═══ Information supplied ═══

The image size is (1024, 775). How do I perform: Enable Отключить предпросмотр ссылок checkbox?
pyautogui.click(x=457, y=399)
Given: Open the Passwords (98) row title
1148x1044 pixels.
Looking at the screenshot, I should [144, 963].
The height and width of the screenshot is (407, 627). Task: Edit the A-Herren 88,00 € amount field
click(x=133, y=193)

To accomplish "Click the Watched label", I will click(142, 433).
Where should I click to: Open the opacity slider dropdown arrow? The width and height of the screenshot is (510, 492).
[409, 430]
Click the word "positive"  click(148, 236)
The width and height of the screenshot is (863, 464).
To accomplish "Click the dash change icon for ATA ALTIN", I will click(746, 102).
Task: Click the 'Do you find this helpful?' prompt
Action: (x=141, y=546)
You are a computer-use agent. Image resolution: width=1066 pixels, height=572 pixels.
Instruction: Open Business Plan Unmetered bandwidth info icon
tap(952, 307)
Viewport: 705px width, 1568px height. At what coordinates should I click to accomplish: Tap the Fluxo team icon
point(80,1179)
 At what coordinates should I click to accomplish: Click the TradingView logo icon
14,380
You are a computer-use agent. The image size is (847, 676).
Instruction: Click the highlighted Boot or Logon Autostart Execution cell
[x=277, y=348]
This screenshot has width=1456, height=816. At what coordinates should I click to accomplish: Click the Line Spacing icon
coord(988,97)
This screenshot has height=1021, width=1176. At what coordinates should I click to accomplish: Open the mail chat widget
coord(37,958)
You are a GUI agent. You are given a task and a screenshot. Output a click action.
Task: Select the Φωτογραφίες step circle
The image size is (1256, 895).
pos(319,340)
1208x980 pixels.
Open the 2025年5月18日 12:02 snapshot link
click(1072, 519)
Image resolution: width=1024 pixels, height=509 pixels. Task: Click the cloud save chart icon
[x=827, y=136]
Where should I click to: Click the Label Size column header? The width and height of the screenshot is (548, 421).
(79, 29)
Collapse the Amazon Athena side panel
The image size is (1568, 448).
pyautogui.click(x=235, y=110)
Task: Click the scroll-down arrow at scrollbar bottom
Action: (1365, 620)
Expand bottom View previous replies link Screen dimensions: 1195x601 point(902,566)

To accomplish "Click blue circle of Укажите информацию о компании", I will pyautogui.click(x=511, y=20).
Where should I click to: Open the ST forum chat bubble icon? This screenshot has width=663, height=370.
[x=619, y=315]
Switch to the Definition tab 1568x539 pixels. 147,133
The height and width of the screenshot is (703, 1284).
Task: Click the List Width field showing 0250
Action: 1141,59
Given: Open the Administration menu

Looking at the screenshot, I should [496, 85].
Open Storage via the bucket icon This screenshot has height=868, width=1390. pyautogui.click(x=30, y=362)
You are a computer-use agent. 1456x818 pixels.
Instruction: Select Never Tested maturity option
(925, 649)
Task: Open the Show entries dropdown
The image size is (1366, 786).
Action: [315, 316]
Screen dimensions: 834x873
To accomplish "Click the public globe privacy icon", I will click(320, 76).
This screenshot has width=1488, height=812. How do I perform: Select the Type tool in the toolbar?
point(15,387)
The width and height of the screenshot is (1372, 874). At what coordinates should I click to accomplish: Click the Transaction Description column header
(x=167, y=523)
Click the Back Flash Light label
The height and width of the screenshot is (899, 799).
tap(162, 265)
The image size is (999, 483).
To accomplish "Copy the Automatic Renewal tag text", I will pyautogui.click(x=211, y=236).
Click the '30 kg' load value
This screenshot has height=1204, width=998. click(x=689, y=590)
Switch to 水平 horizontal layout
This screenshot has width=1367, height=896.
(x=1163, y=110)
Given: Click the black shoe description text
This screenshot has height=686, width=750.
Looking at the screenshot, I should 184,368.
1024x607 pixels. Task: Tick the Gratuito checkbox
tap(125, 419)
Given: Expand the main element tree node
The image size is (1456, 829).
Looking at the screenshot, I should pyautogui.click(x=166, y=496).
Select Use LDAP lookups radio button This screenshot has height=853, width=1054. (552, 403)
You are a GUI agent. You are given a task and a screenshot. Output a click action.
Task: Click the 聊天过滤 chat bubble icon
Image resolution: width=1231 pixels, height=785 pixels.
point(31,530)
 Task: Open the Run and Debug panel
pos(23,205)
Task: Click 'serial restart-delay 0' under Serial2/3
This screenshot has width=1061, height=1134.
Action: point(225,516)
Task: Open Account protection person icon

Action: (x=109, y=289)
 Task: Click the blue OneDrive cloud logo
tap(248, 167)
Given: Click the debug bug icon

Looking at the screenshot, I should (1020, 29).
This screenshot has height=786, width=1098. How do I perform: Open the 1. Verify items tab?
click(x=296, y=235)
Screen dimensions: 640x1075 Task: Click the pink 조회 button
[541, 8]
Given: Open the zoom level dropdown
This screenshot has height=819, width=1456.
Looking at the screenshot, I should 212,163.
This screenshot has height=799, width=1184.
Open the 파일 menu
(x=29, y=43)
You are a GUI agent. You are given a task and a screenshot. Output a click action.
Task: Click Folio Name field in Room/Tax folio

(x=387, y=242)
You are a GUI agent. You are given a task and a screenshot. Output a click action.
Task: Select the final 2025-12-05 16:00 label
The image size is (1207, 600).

═══

Rewrite the records from the start down to the line containing "Expand bottom View", with "Instruction" renamed to "Goal" each time it appears and nothing else changed.

The image size is (1024, 775). How do I perform: Enable Отключить предпросмотр ссылок checkbox?
pyautogui.click(x=457, y=399)
Given: Open the Passwords (98) row title
1148x1044 pixels.
Looking at the screenshot, I should [144, 963].
The height and width of the screenshot is (407, 627). Task: Edit the A-Herren 88,00 € amount field
click(x=133, y=193)

To accomplish "Click the Watched label", I will click(142, 433).
Where should I click to: Open the opacity slider dropdown arrow? The width and height of the screenshot is (510, 492).
[409, 430]
Click the word "positive"  click(148, 236)
The width and height of the screenshot is (863, 464).
To accomplish "Click the dash change icon for ATA ALTIN", I will click(746, 102).
Task: Click the 'Do you find this helpful?' prompt
Action: (x=141, y=546)
You are a computer-use agent. Image resolution: width=1066 pixels, height=572 pixels.
Goal: Open Business Plan Unmetered bandwidth info icon
tap(952, 307)
Viewport: 705px width, 1568px height. At what coordinates should I click to accomplish: Tap the Fluxo team icon
point(80,1179)
 At what coordinates should I click to accomplish: Click the TradingView logo icon
14,380
You are a computer-use agent. The image size is (847, 676).
Goal: Click the highlighted Boot or Logon Autostart Execution cell
[x=277, y=348]
This screenshot has width=1456, height=816. At what coordinates should I click to accomplish: Click the Line Spacing icon
coord(988,97)
This screenshot has height=1021, width=1176. At what coordinates should I click to accomplish: Open the mail chat widget
coord(37,958)
You are a GUI agent. You are given a task and a screenshot. Output a click action.
Task: Select the Φωτογραφίες step circle
The image size is (1256, 895).
pos(319,340)
1208x980 pixels.
Open the 2025年5月18日 12:02 snapshot link
click(1072, 519)
Image resolution: width=1024 pixels, height=509 pixels. Task: Click the cloud save chart icon
[x=827, y=136]
Where should I click to: Click the Label Size column header? The width and height of the screenshot is (548, 421).
(79, 29)
Collapse the Amazon Athena side panel
The image size is (1568, 448).
pyautogui.click(x=235, y=110)
Task: Click the scroll-down arrow at scrollbar bottom
Action: (1365, 620)
Expand bottom View previous replies link Screen dimensions: 1195x601 point(902,566)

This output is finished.